**Texto proporcionado**
━━━━━━━━━━━━━━━━━━━━━━━━━━━━━━

Pero todavía hay más: con el auge de las trigger warnings han aparecido los primeros estudios que buscan evaluar la pertinencia de las mismas, esto es, si finalmente ayudan y cumplen su cometido de proteger a los alumnos. Si tomamos uno de los estudios más citados, el llevado adelante por McNally, Jones y Bellet, publicado en el volumen 61 del Journal of Behavior Therapy and Experimental Psychiatry de diciembre de 2018, el resultado puede sorprendernos: en primer lugar, utilizando personas que no padecieran estrés postraumático ni una sensibilidad particular ostensible sobre algunos temas, se demostró que aquellas que leían un texto habiendo sido advertidas de un contenido potencialmente nocivo, reportaron niveles de ansiedad mucho más altos que aquellas que leyeron el mismo texto sin ser advertidas. En otras palabras, las trigger warnings acabaron induciendo a quienes las recibieron y el efecto fue una profecía autocumplida.

━━━━━━━━━━━━━━━━━━━━━━━━━━━━━━

**Ítems extraídos**
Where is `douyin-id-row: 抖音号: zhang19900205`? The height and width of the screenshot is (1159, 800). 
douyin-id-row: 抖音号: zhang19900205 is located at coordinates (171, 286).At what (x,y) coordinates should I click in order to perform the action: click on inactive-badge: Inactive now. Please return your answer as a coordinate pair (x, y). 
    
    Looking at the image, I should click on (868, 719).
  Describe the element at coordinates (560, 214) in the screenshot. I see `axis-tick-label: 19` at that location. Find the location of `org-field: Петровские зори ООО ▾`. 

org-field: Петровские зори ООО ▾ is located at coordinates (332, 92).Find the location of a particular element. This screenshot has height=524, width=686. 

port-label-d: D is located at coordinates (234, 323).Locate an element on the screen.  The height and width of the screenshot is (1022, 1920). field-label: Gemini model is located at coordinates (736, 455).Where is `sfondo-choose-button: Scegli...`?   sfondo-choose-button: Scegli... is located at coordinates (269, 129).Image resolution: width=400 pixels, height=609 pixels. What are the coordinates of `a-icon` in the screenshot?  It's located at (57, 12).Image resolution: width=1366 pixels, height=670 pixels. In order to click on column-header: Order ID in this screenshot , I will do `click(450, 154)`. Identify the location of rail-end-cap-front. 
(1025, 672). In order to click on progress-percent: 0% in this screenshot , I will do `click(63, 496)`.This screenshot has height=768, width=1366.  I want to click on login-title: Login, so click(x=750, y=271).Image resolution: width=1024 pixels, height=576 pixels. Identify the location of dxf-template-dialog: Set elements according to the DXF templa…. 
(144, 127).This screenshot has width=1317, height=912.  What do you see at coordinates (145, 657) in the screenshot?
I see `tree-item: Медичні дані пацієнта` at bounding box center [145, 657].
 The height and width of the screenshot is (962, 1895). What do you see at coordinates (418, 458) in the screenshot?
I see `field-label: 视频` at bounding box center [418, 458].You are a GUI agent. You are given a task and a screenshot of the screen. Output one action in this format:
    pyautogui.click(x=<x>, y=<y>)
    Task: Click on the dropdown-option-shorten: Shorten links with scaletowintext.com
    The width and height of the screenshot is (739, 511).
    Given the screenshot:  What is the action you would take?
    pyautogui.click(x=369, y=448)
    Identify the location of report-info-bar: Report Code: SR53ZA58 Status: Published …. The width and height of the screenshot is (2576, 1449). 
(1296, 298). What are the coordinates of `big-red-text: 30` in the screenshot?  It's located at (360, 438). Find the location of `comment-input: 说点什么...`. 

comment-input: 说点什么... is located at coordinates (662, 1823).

━━━━━━━━━━━━━━━━━━━━━━━━━━━━━━

**Objetivo**
¿Qué apellidos de autores da el texto sobre las trigger warnings para el estudio publicado en el Journal of Behavior Therapy and Experimental Psychiatry? Enumérelos todos. Los ítems no intervienen en esta tarea.

**Resultado**
McNally, Jones y Bellet.